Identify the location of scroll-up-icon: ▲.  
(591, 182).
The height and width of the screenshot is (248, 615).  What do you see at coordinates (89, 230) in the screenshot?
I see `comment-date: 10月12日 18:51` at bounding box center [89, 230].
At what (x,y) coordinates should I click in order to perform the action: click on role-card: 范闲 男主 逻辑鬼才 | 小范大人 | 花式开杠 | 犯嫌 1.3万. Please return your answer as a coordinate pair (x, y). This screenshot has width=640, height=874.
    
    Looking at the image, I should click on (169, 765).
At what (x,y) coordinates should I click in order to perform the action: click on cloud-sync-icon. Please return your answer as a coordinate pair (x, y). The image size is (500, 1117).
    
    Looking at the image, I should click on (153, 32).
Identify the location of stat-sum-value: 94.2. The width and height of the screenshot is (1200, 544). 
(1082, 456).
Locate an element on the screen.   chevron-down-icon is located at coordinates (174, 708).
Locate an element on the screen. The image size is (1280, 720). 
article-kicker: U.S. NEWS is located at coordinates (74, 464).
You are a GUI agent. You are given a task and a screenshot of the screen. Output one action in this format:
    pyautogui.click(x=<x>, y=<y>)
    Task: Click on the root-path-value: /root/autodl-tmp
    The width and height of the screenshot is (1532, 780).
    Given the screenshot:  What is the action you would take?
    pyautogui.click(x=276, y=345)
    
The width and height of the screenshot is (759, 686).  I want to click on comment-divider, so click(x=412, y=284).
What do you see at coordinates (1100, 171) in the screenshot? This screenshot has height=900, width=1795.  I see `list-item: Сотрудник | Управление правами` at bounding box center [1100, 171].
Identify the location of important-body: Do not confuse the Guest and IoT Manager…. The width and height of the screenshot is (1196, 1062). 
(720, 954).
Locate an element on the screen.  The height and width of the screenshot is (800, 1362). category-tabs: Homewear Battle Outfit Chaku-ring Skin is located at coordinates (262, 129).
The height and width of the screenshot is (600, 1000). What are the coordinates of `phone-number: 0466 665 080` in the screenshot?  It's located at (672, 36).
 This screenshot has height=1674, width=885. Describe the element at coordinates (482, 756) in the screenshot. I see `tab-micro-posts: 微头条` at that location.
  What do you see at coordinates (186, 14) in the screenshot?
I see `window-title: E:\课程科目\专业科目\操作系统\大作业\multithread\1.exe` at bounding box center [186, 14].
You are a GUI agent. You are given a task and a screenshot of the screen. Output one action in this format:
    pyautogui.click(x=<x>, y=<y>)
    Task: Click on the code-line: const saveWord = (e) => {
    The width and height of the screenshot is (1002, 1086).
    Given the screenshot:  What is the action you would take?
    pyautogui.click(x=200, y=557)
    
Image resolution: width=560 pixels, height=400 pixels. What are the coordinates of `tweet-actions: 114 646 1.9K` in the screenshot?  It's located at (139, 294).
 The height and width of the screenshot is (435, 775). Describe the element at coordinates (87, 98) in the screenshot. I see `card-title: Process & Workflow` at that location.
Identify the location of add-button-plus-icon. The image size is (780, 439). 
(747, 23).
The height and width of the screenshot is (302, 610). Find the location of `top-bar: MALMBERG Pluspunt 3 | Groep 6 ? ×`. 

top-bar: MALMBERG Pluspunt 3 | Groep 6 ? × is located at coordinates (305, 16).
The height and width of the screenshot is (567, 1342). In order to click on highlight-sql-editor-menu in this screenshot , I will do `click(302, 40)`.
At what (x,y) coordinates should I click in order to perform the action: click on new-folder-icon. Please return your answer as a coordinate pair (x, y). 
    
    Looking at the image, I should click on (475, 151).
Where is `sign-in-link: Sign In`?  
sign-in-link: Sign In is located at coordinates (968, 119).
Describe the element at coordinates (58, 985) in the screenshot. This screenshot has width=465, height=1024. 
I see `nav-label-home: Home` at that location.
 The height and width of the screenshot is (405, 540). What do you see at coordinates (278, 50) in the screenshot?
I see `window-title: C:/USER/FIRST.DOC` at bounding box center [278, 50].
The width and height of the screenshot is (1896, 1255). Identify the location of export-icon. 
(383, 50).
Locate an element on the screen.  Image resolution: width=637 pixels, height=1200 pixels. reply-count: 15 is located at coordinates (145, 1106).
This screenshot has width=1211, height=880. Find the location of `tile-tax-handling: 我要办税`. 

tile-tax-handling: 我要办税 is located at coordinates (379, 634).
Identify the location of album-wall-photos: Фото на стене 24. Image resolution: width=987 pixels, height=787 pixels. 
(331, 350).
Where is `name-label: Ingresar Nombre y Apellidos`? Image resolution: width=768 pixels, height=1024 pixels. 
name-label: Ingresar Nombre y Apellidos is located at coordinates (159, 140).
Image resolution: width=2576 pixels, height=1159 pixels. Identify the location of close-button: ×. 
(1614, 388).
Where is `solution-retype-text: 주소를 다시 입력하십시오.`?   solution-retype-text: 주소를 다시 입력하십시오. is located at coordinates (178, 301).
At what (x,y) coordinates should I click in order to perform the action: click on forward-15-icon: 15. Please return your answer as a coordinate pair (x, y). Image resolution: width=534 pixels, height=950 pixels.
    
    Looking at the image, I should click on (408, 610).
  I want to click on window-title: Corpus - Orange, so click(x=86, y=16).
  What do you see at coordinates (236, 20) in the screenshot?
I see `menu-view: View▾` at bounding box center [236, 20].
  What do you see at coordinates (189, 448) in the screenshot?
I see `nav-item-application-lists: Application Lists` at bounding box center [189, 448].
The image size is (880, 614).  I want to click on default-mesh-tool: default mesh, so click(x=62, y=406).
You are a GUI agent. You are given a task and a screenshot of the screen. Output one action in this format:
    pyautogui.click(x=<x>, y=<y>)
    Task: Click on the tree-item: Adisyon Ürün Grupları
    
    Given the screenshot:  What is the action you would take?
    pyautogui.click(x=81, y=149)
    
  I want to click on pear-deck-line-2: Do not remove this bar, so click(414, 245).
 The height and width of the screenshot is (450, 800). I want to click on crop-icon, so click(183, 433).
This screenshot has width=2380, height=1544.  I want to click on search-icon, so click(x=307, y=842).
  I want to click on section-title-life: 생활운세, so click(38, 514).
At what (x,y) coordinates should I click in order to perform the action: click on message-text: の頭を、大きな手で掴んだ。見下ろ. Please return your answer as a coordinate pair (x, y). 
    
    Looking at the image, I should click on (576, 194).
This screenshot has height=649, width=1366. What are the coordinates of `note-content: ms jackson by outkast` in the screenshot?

____________________

## 課題指示
「Image resolution: width=2576」を含む行からデータの末尾までの各行を、両端を含め、空行を除いてMarkdownの表で表してください。列名は「番号」と「行」とし、「番号」には1からの通し番号を記してください。

## 解答文
| 番号 | 行 |
|---|---|
| 1 | Image resolution: width=2576 pixels, height=1159 pixels. Identify the location of close-button: ×.  |
| 2 | (1614, 388). |
| 3 | Where is `solution-retype-text: 주소를 다시 입력하십시오.`?   solution-retype-text: 주소를 다시 입력하십시오. is located at coordinates (178, 301). |
| 4 | At what (x,y) coordinates should I click in order to perform the action: click on forward-15-icon: 15. Please return your answer as a coordinate pair (x, y). Image resolution: width=534 pixels, height=950 pixels. |
| 5 |     Looking at the image, I should click on (408, 610). |
| 6 |   I want to click on window-title: Corpus - Orange, so click(x=86, y=16). |
| 7 |   What do you see at coordinates (236, 20) in the screenshot? |
| 8 | I see `menu-view: View▾` at bounding box center [236, 20]. |
| 9 |   What do you see at coordinates (189, 448) in the screenshot? |
| 10 | I see `nav-item-application-lists: Application Lists` at bounding box center [189, 448]. |
| 11 | The image size is (880, 614).  I want to click on default-mesh-tool: default mesh, so click(x=62, y=406). |
| 12 | You are a GUI agent. You are given a task and a screenshot of the screen. Output one action in this format: |
| 13 |     pyautogui.click(x=<x>, y=<y>) |
| 14 |     Task: Click on the tree-item: Adisyon Ürün Grupları |
| 15 |     Given the screenshot:  What is the action you would take? |
| 16 |     pyautogui.click(x=81, y=149) |
| 17 |   I want to click on pear-deck-line-2: Do not remove this bar, so click(414, 245). |
| 18 |  The height and width of the screenshot is (450, 800). I want to click on crop-icon, so click(183, 433). |
| 19 | This screenshot has width=2380, height=1544.  I want to click on search-icon, so click(x=307, y=842). |
| 20 |   I want to click on section-title-life: 생활운세, so click(38, 514). |
| 21 | At what (x,y) coordinates should I click in order to perform the action: click on message-text: の頭を、大きな手で掴んだ。見下ろ. Please return your answer as a coordinate pair (x, y).  |
| 22 |     Looking at the image, I should click on (576, 194). |
| 23 | This screenshot has height=649, width=1366. What are the coordinates of `note-content: ms jackson by outkast` in the screenshot? |